At what stage did it occur to Daniel Levy that he would have to appoint a new manager this summer to replace Tim Sherwood?

The cynics -- of which I'm unapologetically a member -- would say that Levy knew that he would have to from the very moment that he handed Sherwood an 18-month contract. So given that Tottenham have had so long to ruminate on who their next manager would be, why are they still yet to appoint one? After all, Manchester United have already confirmed Louis van Gaal as their new manager, having only decided to sack David Moyes in April.

The Dutchman and what he represents could well be the answer to the question. Van Gaal flirted with the idea of taking over Spurs, only to run off towards United when they fluttered their eyelashes at him.

- Fitch: Report card

It's been clear that LVG was Manchester rather than London bound for some time now but that doesn't mean that it's been easy for Levy to move on. Van Gaal was the one type of manager that Levy has yet to appoint -- a proven winner that has enjoyed success at every club he's been in charge of.

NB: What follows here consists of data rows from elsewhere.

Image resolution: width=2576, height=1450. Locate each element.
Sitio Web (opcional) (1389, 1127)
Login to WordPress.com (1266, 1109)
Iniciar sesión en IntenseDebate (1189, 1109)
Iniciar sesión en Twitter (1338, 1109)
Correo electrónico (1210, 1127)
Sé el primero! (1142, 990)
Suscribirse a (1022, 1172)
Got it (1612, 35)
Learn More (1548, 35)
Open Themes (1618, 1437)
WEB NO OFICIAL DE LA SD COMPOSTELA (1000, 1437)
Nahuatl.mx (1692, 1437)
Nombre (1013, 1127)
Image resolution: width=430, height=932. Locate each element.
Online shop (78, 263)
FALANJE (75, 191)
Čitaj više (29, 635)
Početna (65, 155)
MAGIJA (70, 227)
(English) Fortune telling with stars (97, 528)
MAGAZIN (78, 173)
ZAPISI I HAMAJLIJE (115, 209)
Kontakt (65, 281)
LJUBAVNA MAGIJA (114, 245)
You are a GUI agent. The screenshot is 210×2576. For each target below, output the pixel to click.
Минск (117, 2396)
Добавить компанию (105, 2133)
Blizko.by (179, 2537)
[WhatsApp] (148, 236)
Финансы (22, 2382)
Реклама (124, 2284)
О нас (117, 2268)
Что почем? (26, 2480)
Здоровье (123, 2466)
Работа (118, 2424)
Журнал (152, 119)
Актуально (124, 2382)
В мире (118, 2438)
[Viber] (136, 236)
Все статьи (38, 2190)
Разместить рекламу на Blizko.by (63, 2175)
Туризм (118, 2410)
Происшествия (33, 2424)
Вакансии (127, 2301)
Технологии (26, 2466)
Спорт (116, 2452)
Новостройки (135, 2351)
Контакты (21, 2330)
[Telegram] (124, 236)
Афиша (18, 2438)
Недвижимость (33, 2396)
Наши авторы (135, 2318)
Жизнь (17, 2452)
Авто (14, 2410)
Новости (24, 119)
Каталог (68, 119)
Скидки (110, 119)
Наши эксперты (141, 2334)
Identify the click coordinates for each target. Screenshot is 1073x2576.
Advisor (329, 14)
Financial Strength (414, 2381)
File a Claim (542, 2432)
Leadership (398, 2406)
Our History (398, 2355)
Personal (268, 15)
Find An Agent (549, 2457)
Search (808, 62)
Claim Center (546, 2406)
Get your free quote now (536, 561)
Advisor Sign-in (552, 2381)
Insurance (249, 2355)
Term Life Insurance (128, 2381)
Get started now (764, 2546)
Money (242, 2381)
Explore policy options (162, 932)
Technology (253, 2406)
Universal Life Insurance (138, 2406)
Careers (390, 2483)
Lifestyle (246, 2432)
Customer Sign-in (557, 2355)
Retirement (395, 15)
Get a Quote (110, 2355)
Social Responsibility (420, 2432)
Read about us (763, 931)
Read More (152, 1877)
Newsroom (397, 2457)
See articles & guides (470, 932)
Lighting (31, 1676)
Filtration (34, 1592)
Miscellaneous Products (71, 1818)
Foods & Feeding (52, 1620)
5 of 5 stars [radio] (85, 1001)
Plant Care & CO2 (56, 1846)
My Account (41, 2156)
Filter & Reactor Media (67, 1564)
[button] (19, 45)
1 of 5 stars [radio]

With van Gaal off the menu, promising young managers such us Mauricio Pochettino and Frank de Boer have emerged as the favourites to take the reigns at White Hart Lane. Both have much to offer but undoubtedly have question marks regarding their respective abilities.

Pochettino has enjoyed success at Espanyol and Southampton but more will be expected in the more pressurised atmosphere at Tottenham. He has done wonders with the players that he's inherited at St Mary's, yet has a mixed record in the transfer market. Is he someone that Levy can trust to build a team?

De Boer has experience of managing a big club in the shape of Ajax, where he's won four consecutive titles. Despite this success, some will argue that a well-run Ajax will always dominate in Holland, especially in an era where their competitors possess little financial muscle. Indeed, the lack of financial resources in Dutch football has meant that De Boer's astuteness at the top end of the transfer market remains untested.

Put simply, either man would represent a gamble, even if their known qualities make it a calculated risk. You can have your opinion as to whether either would prove successful at Spurs but unless you're in possession of a DeLorean time machine, you can't state that opinion with complete assurance.

With an older manager like van Gaal, it is easier to look back at his past achievements and have a sense of what you're getting for your money. This is such a vital appointment for Levy that he won't want to get it wrong. Van Gaal was the type of appointment that would have reduced that possibility. Of course, Van Gaal is not the only experienced manager out there. Rafa Benitez has been mentioned as a contender and the Napoli manager has succeeded in just about every job he's undertaken, apart from his brief spell at Inter Milan.

What marks Benitez and van Gaal apart is the style of football that their teams tend to play. Benitez employs a pragmatic style that might not prove popular with a Tottenham crowd that grew weary of Andre Villas-Boas' tactics. Levy's choice of manager not only needs to be successful but also placate an increasingly rebellious support. In this sense, Pochettino or De Boer might be a safer bet than Benitez.

It's hard to find a manager that ticks every box but there is one man out there who fits that description and just might become available. Carlo Ancelotti has won trophies with clubs in four countries and has Premier League experience. He is used to dealing with huge pressure and tricky owners. His sides also play good football and Ancelotti manages to remain popular with his players, despite many of them being among the most high profile in the world.

Ancelotti would be as close to a perfect manager as Levy could appoint. He would have to leave Real Madrid first but if they failed to win the Champions League on Saturday, that could become a distinct possibility at a club that expect even more of their managers than Levy himself. At this moment it remains a long shot but with the other candidates unlikely to receive more attractive offers than the Spurs job, Levy can afford to bide his time for a few more days.

The chance of perfection comes around rarely. Having missed out on van Gaal, you can be sure that Tottenham will wait and see if they have a chance of appointing a manager that would please everyone.